::: Testo selezionato :::

Lo staterello italiano nasce borghese e senza tradizione nazionale. La sua lotta antifeudale si esaurisce nella letteratura. Nasce in ritardo e perciò più moderno: si aggiorna subito: nasce riformista. In un certo senso precorre i tempi: nasce fascista. Tutto il ridicolo e il tragico della situazione italiana è qui: dall’estrema destra alla estrema sinistra i politici di professione si credono tutti oggi ancora all’opera o per eliminare «arretratezze» e stilare «cataloghi» di garanzie costituzionali, cui non resta altra pompa che quella dei pompieri di Viggiù…

Lo stato borghese classico di ogni tipo, preriformista, ha certamente un bilancio, pone in poste, fa delle spese, ha delle gestioni economiche. Già lo stato feudale le aveva nei grandi paesi europei e ciò era stato uno dei grandi veicoli dell’accumulazione capitalistica. Il nuovo stato borghese puro si scrolla però di dosso ogni carattere di «detentore ed investitore di capitali». La legge tutta ormai assicura e garantisce che il capitale possa liberamente agire con intestazioni private. Lo Stato fiancheggia come Stato di polizia.

Dove l’amministrazione centrale è, all’inizio, in quelle funzioni che l’investimento privato deserta. Fa opere pubbliche in quanto queste sono prive di profitto e nessun privato le intraprenderebbe. Cura una serie di bisogni «sociali» come la sanità generale, la circolazione stradale, la difesa da danni e catastrofi come incendi etc. etc. Non può esistere l’industria dei pompieri di Viggiù. Non si bruciano le case per farsi pagare lo spegnimento un tanto all’ora. Il capitale fa anche questo e di peggio, ma su scala assai più grande di quella del paesello lombardo.

Nella forma successiva lo Stato comincia ad esercire, ai fini fiscali, a fini di protezione, a fini politici e politico sociale. La peste del metodo di fare lavori pubblici per evitare rivolte di disoccupati è caratteristica dello Stato italiano.

Finalmente nella forma più moderna lo Stato «investe», e questa diventa la sua funzione più insigne; perciò gonfia la sua macchina a dismisura. Investe per sostenere il capitalismo e i capitalisti, finanzia per ossigenarli, controlla le loro aziende per turare le falle dei loro bilanci.

::: Blocco dati :::

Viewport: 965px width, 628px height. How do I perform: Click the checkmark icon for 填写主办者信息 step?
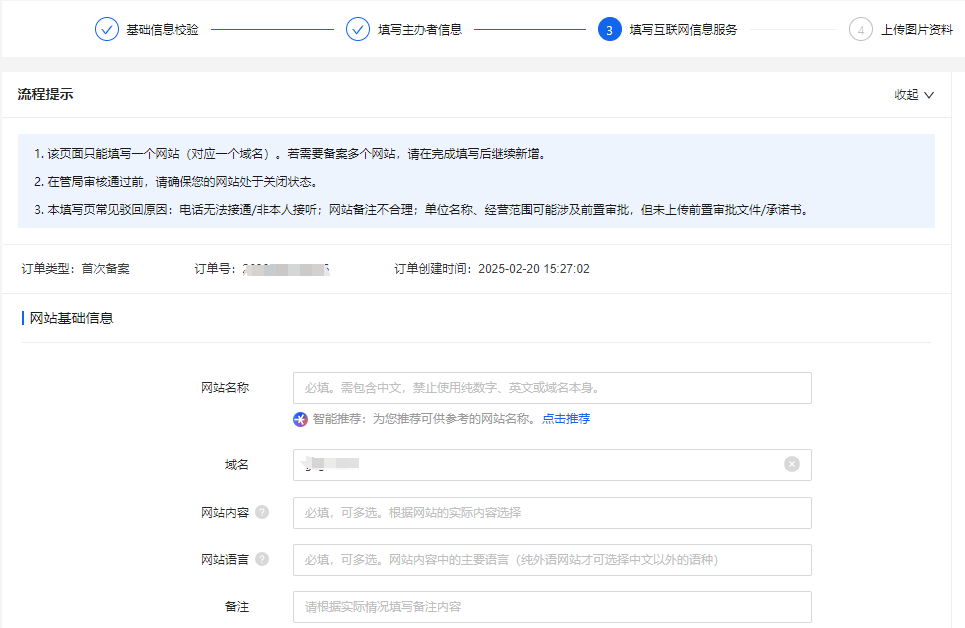click(x=358, y=29)
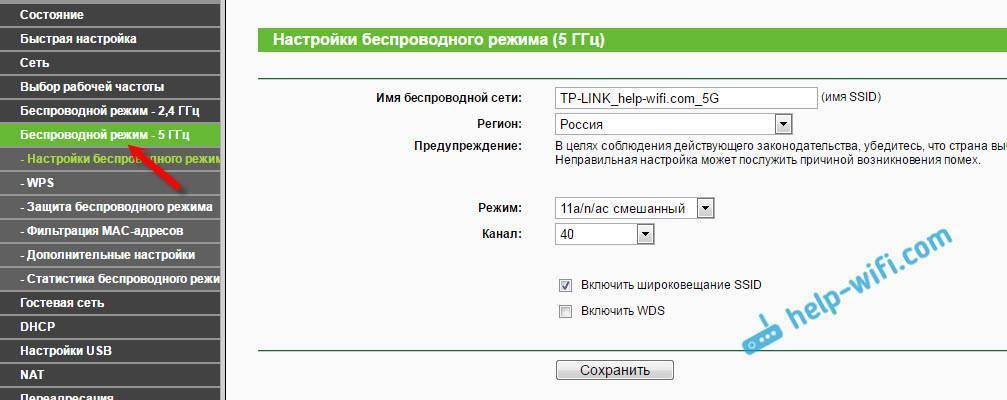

:::

> **Da fare**
1. Rispondi alle domande seguenti sul testo selezionato:
(a) In che cosa si esaurisce la lotta antifeudale dello staterello italiano?
(b) Quale metodo viene indicato come caratteristico dello Stato italiano?
(c) Nella forma più moderna, quale diventa la funzione più insigne dello Stato?
2. Elenca tutti i fini per cui, secondo il testo selezionato, lo Stato comincia a esercire nella forma successiva.

> **Risultati per compito**
1.
(a) Nella letteratura.
(b) Il metodo di fare lavori pubblici per evitare rivolte di disoccupati.
(c) Investire.

2.
- Fini fiscali
- Fini di protezione
- Fini politici
- Fini politico-sociali